Interne Nachforschungen der Fluggesellschaft
Datenschutzbehörde prüft Ermittlungen gegen Lufthansa

Die Lufthansa-Ermittlungen zum Aufspüren eines „Informanten-Lecks“ im eigenen Aufsichtsrat beschäftigen jetzt auch die Datenschutzbeauftragte Nordrhein-Westfalens.

HB DÜSSELDORF. Ein Sprecher der Behörde bestätigte am Dienstag, sollte die Lufthansa unbefugt auf persönliche Reisedaten zugegriffen haben, drohten dem Unternehmen laut Paragraf 43 Bundesdatenschutzgesetz bis zu 250 000 Euro Geldbuße.

Die Lufthansa hatte in der vergangenen Woche interne Nachforschungen eingeräumt, gleichzeitig aber betont, dass „mit rechtlich einwandfreien Mitteln“ geprüft worden sei. Kein Journalist sei ausspioniert worden. Die „Financial Times Deutschland“ geht davon aus, dass Reisedaten eines damaligen Redakteurs mit denen eines Lufthansa-Aufsichtsrats abgeglichen worden seien, um die Weitergabe vertraulicher Unternehmensinformationen in Zukunft zu unterbinden.

„Wir schreiben heute den Lufthansa-Vorstand an, um zu erfahren, welche Daten zu welchen Zwecken erhoben wurden“, sagte Nils Schröder, stellvertretender Sprecher der NRW-Datenschutzbeauftragten. Das Unternehmen, das auch einen Sitz in Köln hat, sei gesetzlich zur Auskunft verpflichtet.

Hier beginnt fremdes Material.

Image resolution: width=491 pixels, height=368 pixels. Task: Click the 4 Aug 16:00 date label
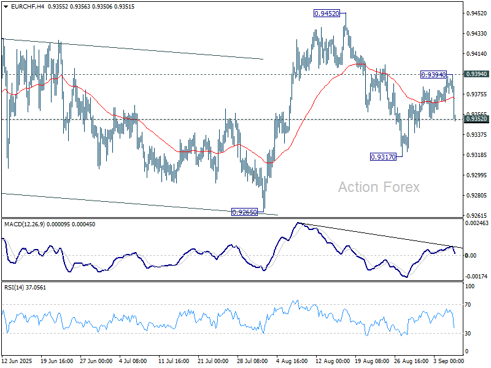[x=292, y=361]
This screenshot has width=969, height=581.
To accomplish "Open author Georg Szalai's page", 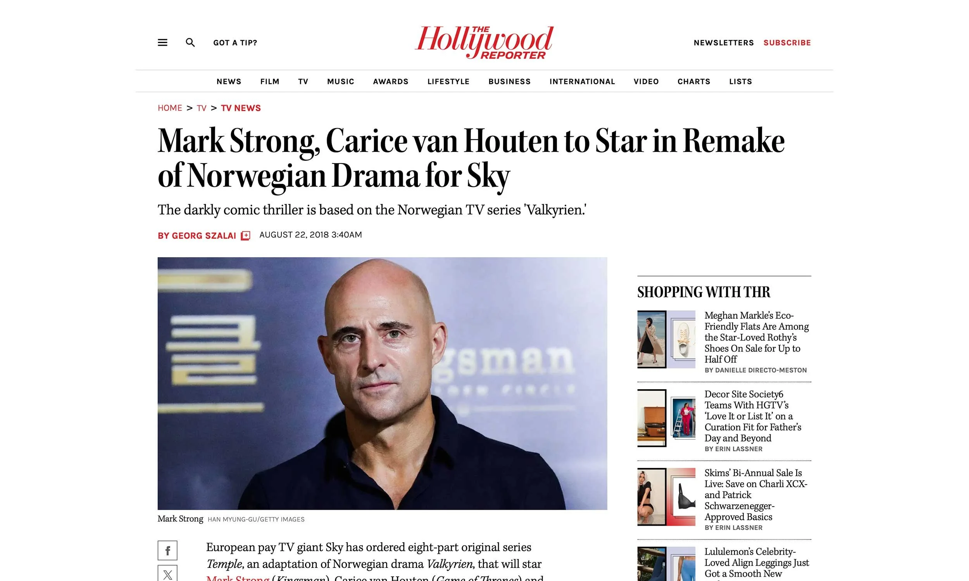I will coord(197,236).
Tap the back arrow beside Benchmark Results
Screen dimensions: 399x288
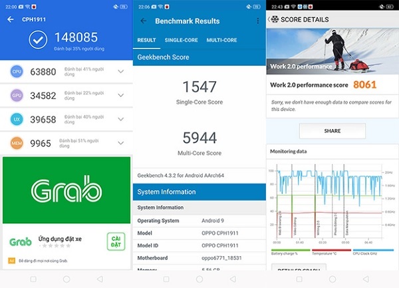144,21
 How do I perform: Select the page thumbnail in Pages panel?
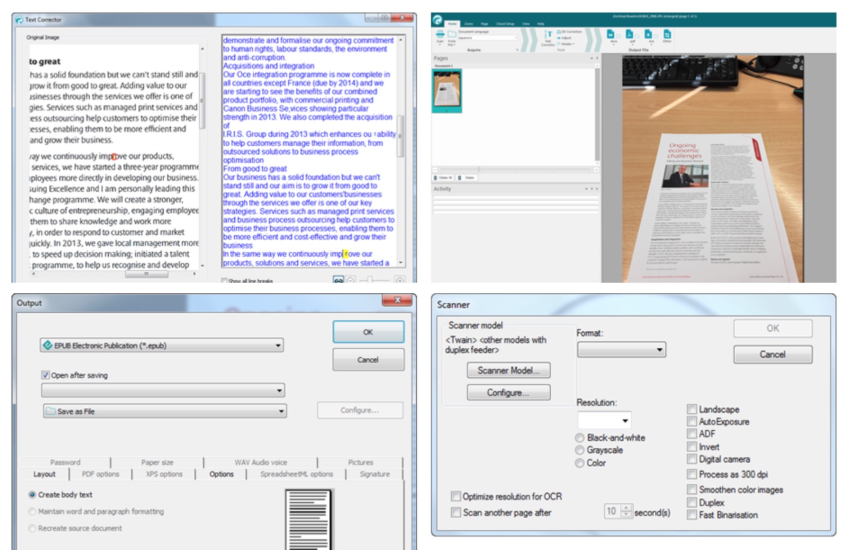pyautogui.click(x=447, y=91)
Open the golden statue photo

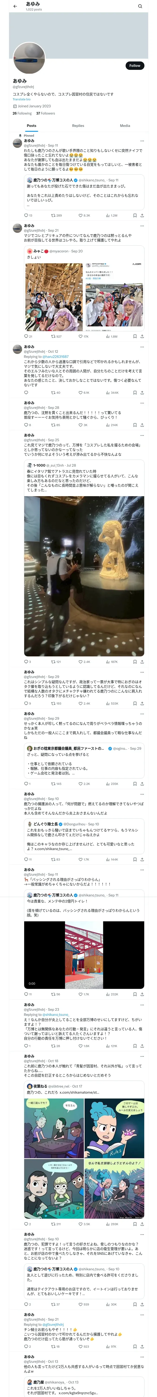pyautogui.click(x=84, y=576)
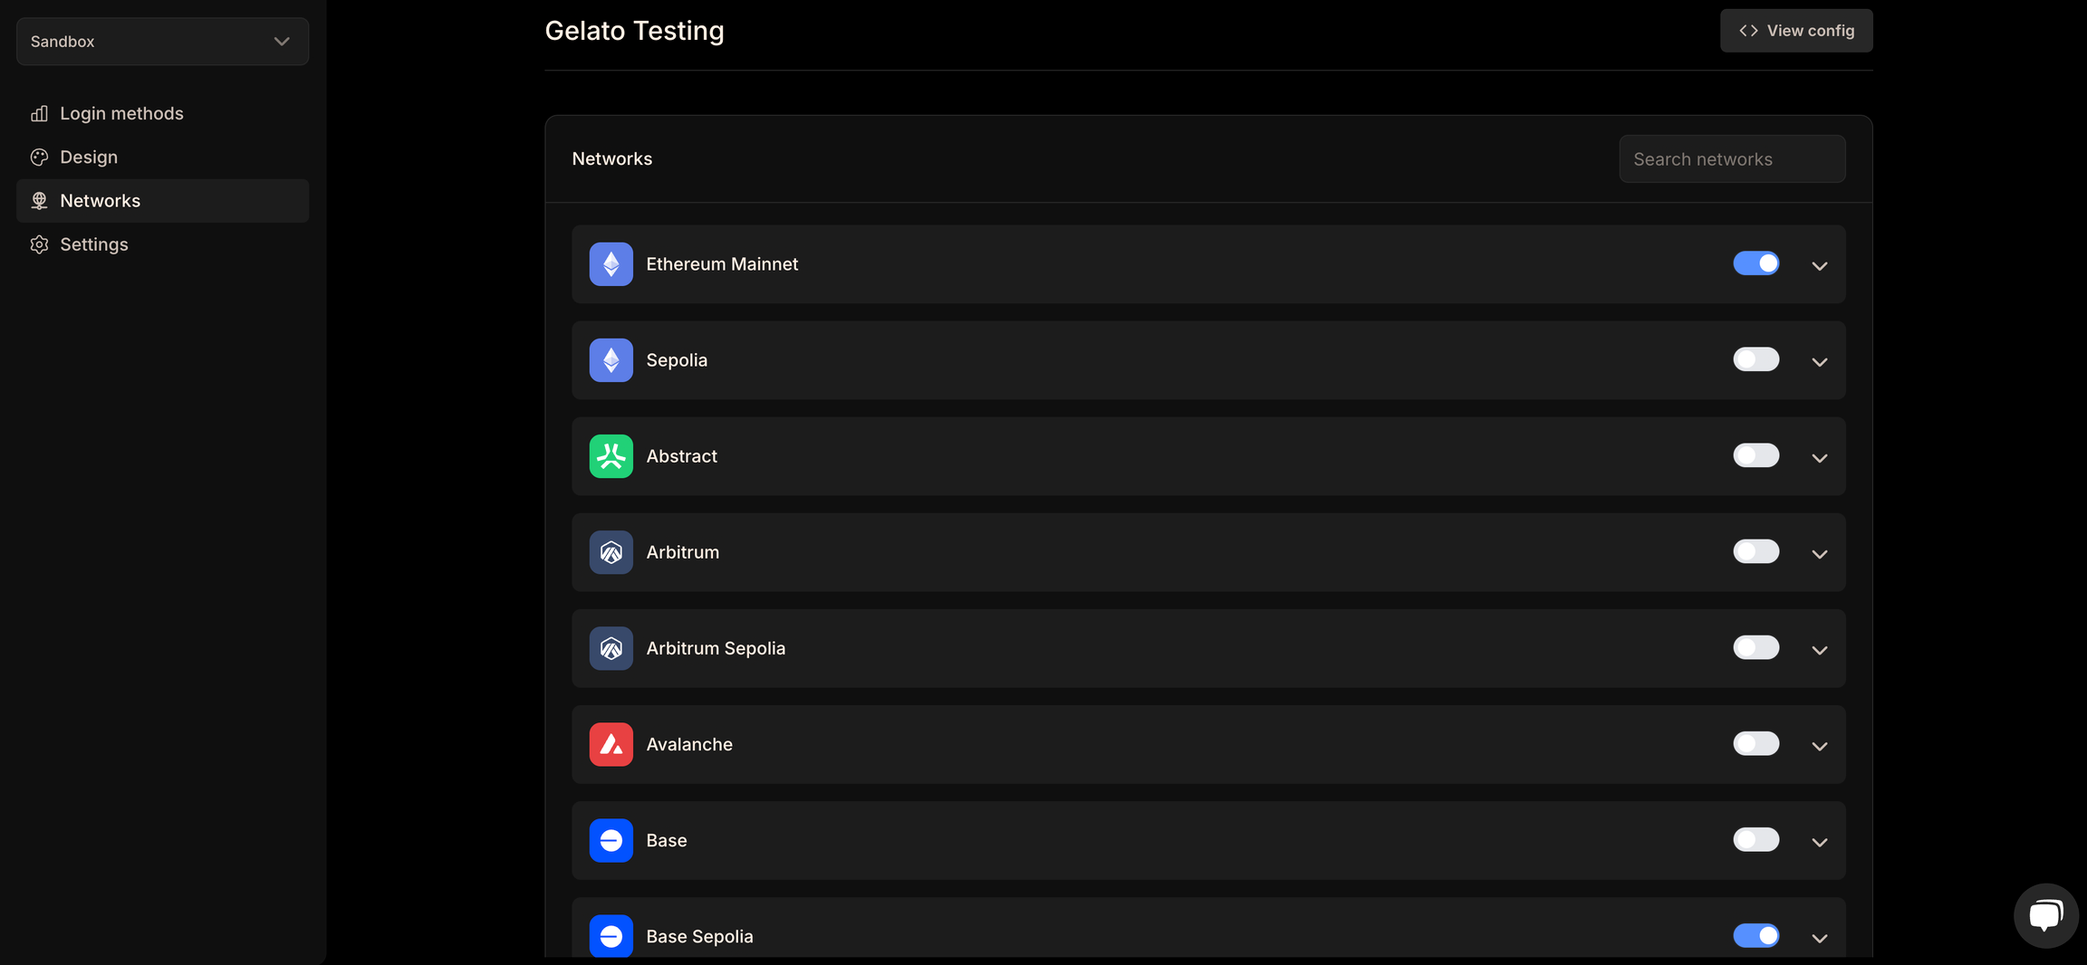This screenshot has width=2087, height=965.
Task: Open the chat support bubble icon
Action: click(x=2045, y=915)
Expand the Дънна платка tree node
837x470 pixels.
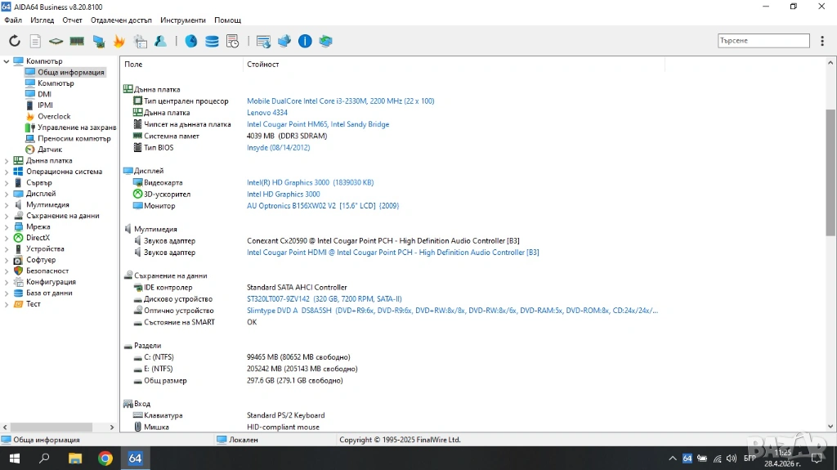(7, 161)
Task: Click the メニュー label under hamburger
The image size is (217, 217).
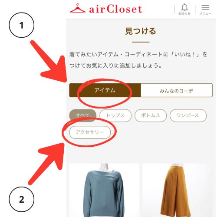Action: click(205, 13)
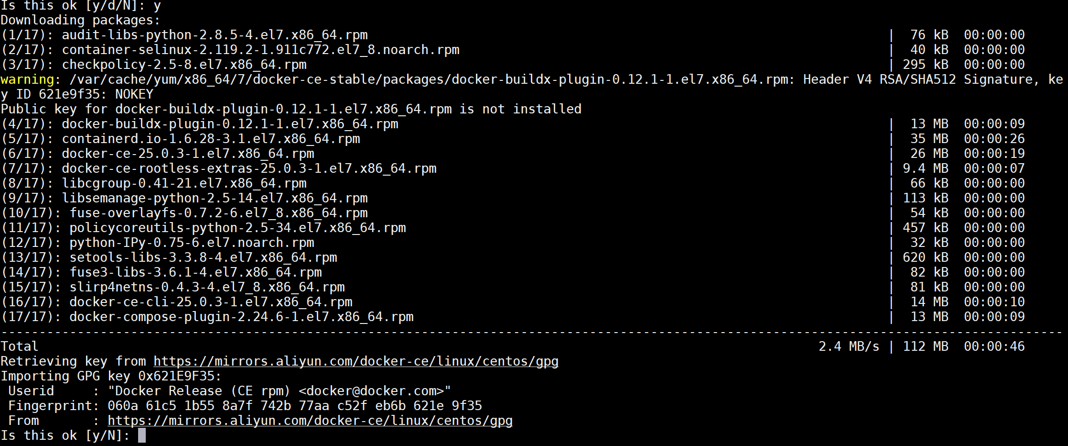The image size is (1068, 446).
Task: Click the docker-ce-rootless-extras package filename
Action: [x=249, y=168]
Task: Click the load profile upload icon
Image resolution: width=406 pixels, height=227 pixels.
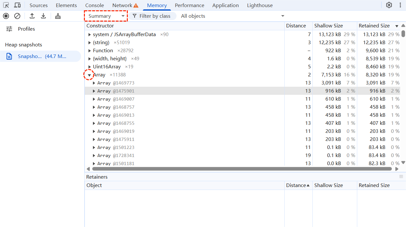Action: [x=32, y=16]
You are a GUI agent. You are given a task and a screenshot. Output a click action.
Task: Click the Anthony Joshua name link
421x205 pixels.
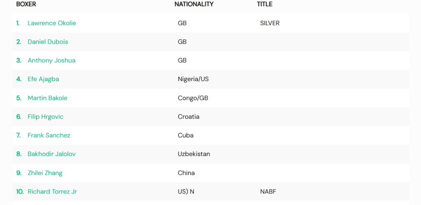(x=51, y=61)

Die Datenschutzbehörde habe das Interesse der Lufthansa an Aufklärung wegen eines möglichen Verstoßes gegen das Aktiengesetz abzuwägen gegen die Datenschutzrechte der Betroffenen. „Es gibt kein abstraktes Recht zur Selbstjustiz“, stellte Schröder fest. Für die Verfolgung von Straftaten seien staatliche Stellen zuständig. Paragraf 28 des Bundesdatenschutzgesetzes regelt jedoch auch zulässige Erhebungen personenbezogener Daten für eigene Geschäftszwecke.